For example, the AU forms adjacent RAUs with overlapping BIFS
elements by forming a first RAU (RAU 1) with a first BIFS last in a
sequence of RAU elements. The AU forms a second RAU (RAU 2),
subsequent to the first RAU, with the first BIFS first in the
sequence of RAU elements.
[0041] Returning to FIG. 3, in some aspects the system 300 further
comprises a receiver 314. The receiver 314 includes a channel
accessor 316 having a network-connected input on line 312 to
receive the ES and a control input on line 318 to accept a channel
select signal. The channel accessor 316 has an output on line 320
to supply a selected channel in response to differentiating the
RAUs in the ES.
[0042] In some aspects, the channel accessor 316 recombines the
first plurality of RAUs into the initial program (accepted on line
306). A decoder 322 has an input on line 320 to accept the selected
channel from the channel accessor 316 and an output on line 324 to
supply the initial program decompressed using MPEG-4
algorithms.
Functional Description
[0043] The present invention generates RAUs through the periodic
insertion of VO and VOL headers in the video stream. The MPEG-4
video defines the following bit stream structure: Visual Object
Sequence (VOS)--Visual Object (VO)--Video Object Layer (VOL)--Group
of Video Planes (GOV, optional)--Video Object Planes (VOP). The VOP
is the "frame" in MPEG2 terminology. In order for each frame (VOP)

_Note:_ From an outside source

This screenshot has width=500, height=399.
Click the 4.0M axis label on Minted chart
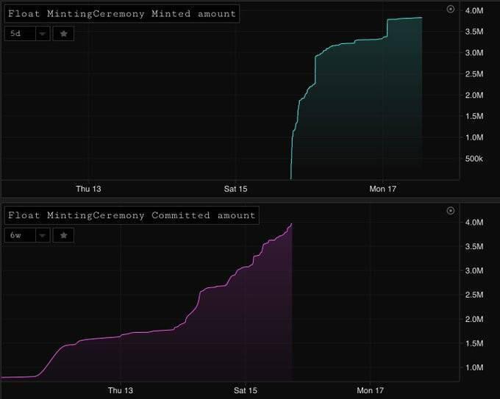[473, 11]
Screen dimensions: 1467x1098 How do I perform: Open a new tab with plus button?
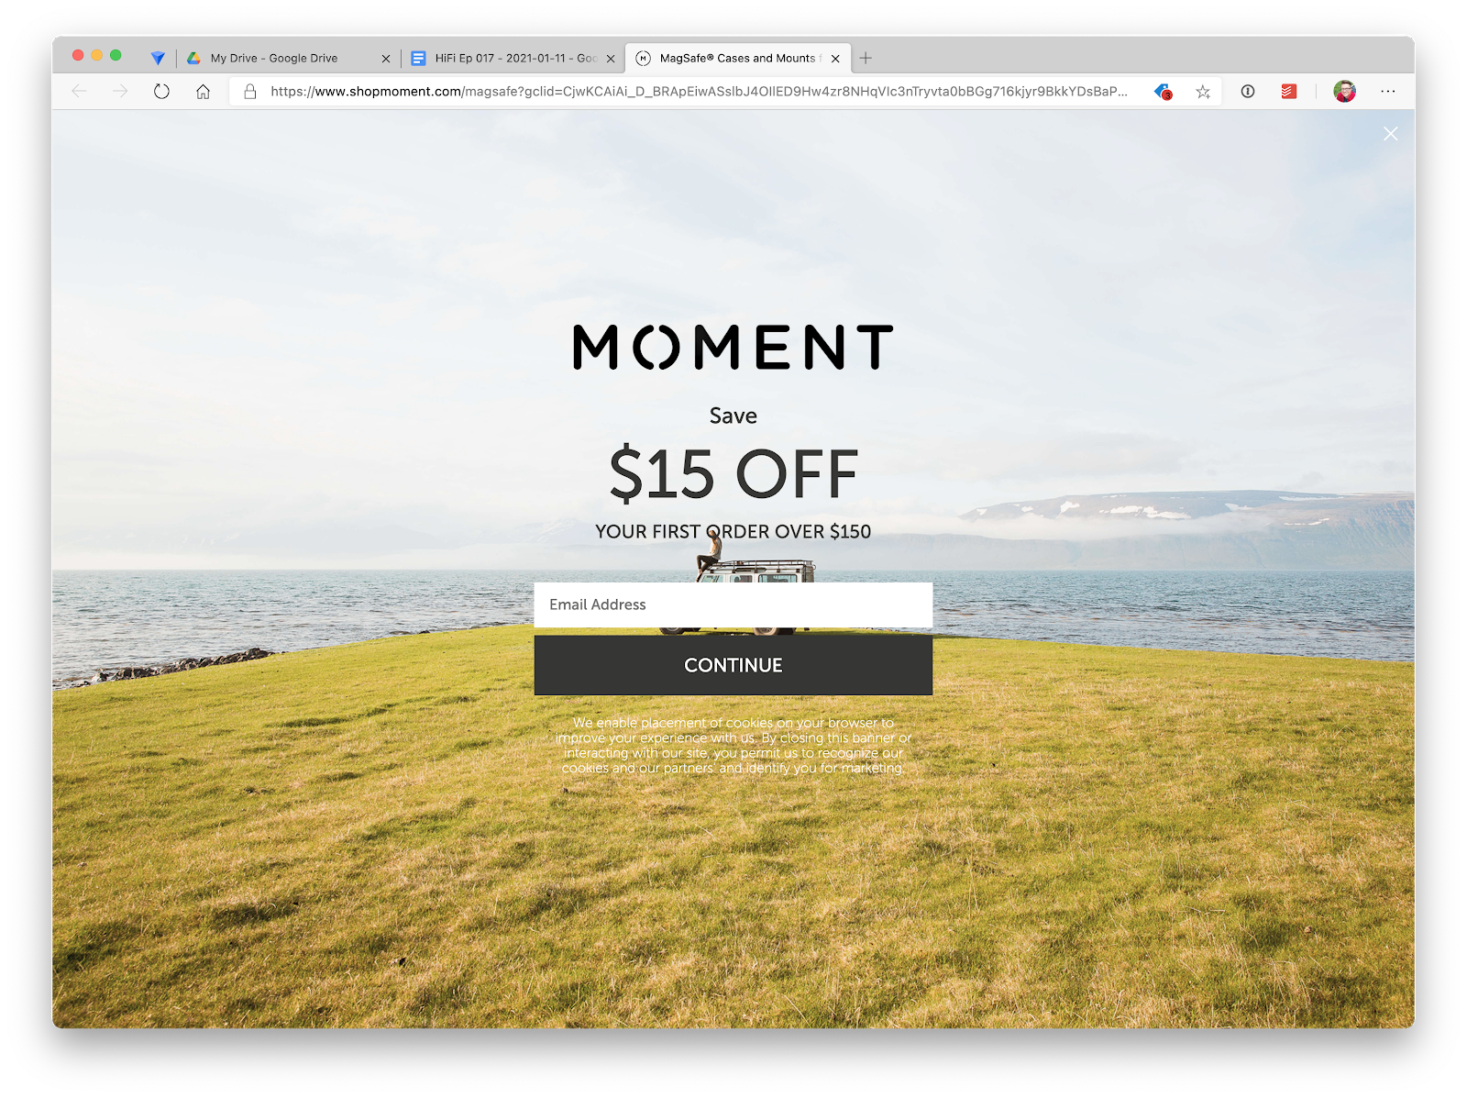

to be decoded, VOL headers are needed, as they carry information
such as video width/height, time scale, quantization method,
interfaced or frame-based, etc. Without VOL headers, the VOP bit
stream cannot be correctly decoded. For Internet streaming purpose,
the existing MPEG-4 encoding tools generate only one VOS-VO-VOL
header and it is followed by a series of VOPs only. In order use
MPEG-4 video compression in a digital broadcast environment, VO and
VOL headers must be periodically inserted into the video bit
stream. Therefore, no matter when a viewer tunes a channel, the
receiver can always find the correct VO and VOL headers to decode
the following VOPs.
[0044] Furthermore, I-VOPs can be used as a random access point
because they are not dependent upon other types of VOPs to decode
and display itself. The current MPEG-4 video is typically encoded
with a very long GOV sequence (one I-VOP followed by a long series
of other types of VOPs) to achieve high compression ratio. This is
a problem for the broadcast environment. When users switch a
channel, the decoder doesn't have anything to show until the I-VOP
has been received and decoded. Thus, the TV screen shows a long
interval of blank screen. The viewer may think the channel has no
program when they change to this channel and decide to change to
other channel.
[0045] To solve this problem, the MPEG-4 video bit stream is
modified to create a short GOV structure for broadcast use. If the
original MPEG-4 video bit stream has a long GOV structure, it has
to be re-encoded into smaller GOVs. The GOV is the basic building
element for the video stream. Each GOV starts with an I-VOP and is
followed by other types of VOPs. The length of the GOV depends on
the user's toleration of blank time on the TV screen. Therefore,
re-encoding is required to convert a B-VOP or P-VOP into I-VOP, if
the original MPEG-4 bit stream has a very long GOV structure. Then,
each GOV should be preceded with a proper VO-VOL header, as
mentioned above, so that the subsequent VOPs can be decoded.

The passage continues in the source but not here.